(Entries for locating words and elements)
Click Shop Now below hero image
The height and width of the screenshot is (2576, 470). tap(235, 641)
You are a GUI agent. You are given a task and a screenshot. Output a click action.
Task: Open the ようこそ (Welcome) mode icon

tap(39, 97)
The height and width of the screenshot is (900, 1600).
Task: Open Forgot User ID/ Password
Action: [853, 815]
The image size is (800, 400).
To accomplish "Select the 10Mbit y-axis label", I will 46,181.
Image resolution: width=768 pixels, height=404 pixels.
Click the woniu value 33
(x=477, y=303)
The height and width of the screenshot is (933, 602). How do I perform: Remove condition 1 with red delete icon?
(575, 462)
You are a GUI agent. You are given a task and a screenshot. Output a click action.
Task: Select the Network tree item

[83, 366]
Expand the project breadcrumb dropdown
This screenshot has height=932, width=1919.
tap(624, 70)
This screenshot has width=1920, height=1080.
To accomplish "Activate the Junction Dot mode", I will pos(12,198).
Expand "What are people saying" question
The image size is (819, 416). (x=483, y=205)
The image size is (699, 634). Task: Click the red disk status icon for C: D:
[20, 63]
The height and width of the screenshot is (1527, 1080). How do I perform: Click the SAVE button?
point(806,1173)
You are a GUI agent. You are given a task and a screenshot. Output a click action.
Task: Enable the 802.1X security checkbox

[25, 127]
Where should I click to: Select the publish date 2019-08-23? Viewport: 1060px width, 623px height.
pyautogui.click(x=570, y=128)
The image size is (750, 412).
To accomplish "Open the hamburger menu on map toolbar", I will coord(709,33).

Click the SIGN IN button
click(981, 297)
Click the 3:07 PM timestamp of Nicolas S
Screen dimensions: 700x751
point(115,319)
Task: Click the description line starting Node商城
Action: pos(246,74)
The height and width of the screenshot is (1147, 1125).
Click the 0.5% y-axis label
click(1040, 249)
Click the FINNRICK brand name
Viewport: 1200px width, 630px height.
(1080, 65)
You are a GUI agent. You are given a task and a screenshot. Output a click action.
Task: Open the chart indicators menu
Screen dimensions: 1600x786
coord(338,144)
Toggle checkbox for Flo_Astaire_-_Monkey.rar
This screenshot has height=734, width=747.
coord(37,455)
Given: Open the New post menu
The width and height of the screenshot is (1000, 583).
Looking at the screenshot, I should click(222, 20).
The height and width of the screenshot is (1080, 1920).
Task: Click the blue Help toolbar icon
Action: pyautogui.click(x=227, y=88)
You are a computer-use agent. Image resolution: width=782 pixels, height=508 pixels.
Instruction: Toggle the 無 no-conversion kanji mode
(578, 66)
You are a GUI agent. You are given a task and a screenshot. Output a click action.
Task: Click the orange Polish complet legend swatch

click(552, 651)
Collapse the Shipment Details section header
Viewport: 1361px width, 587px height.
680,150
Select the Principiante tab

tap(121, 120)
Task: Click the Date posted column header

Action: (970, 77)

- [Task]
Change "GUI agent" to "screen agent" wherever it occurs in the entries above, and write all of the entries out again with nothing else altered.

- [Response to the task]
Click Shop Now below hero image
The height and width of the screenshot is (2576, 470). tap(235, 641)
You are a screen agent. You are given a task and a screenshot. Output a click action.
Task: Open the ようこそ (Welcome) mode icon

tap(39, 97)
The height and width of the screenshot is (900, 1600).
Task: Open Forgot User ID/ Password
Action: [853, 815]
The image size is (800, 400).
To accomplish "Select the 10Mbit y-axis label", I will 46,181.
Image resolution: width=768 pixels, height=404 pixels.
Click the woniu value 33
(x=477, y=303)
The height and width of the screenshot is (933, 602). How do I perform: Remove condition 1 with red delete icon?
(575, 462)
You are a screen agent. You are given a task and a screenshot. Output a click action.
Task: Select the Network tree item

[83, 366]
Expand the project breadcrumb dropdown
This screenshot has height=932, width=1919.
tap(624, 70)
This screenshot has width=1920, height=1080.
To accomplish "Activate the Junction Dot mode", I will pos(12,198).
Expand "What are people saying" question
The image size is (819, 416). (x=483, y=205)
The image size is (699, 634). Task: Click the red disk status icon for C: D:
[20, 63]
The height and width of the screenshot is (1527, 1080). How do I perform: Click the SAVE button?
point(806,1173)
You are a screen agent. You are given a task and a screenshot. Output a click action.
Task: Enable the 802.1X security checkbox

[25, 127]
Where should I click to: Select the publish date 2019-08-23? Viewport: 1060px width, 623px height.
pyautogui.click(x=570, y=128)
The image size is (750, 412).
To accomplish "Open the hamburger menu on map toolbar", I will coord(709,33).

Click the SIGN IN button
click(981, 297)
Click the 3:07 PM timestamp of Nicolas S
Screen dimensions: 700x751
point(115,319)
Task: Click the description line starting Node商城
Action: pos(246,74)
The height and width of the screenshot is (1147, 1125).
Click the 0.5% y-axis label
click(1040, 249)
Click the FINNRICK brand name
Viewport: 1200px width, 630px height.
(1080, 65)
You are a screen agent. You are given a task and a screenshot. Output a click action.
Task: Open the chart indicators menu
Screen dimensions: 1600x786
coord(338,144)
Toggle checkbox for Flo_Astaire_-_Monkey.rar
This screenshot has height=734, width=747.
coord(37,455)
Given: Open the New post menu
The width and height of the screenshot is (1000, 583).
Looking at the screenshot, I should click(222, 20).
The height and width of the screenshot is (1080, 1920).
Task: Click the blue Help toolbar icon
Action: pyautogui.click(x=227, y=88)
You are a computer-use agent. Image resolution: width=782 pixels, height=508 pixels.
Instruction: Toggle the 無 no-conversion kanji mode
(578, 66)
You are a screen agent. You are given a task and a screenshot. Output a click action.
Task: Click the orange Polish complet legend swatch

click(552, 651)
Collapse the Shipment Details section header
Viewport: 1361px width, 587px height.
680,150
Select the Principiante tab

tap(121, 120)
Task: Click the Date posted column header

Action: (970, 77)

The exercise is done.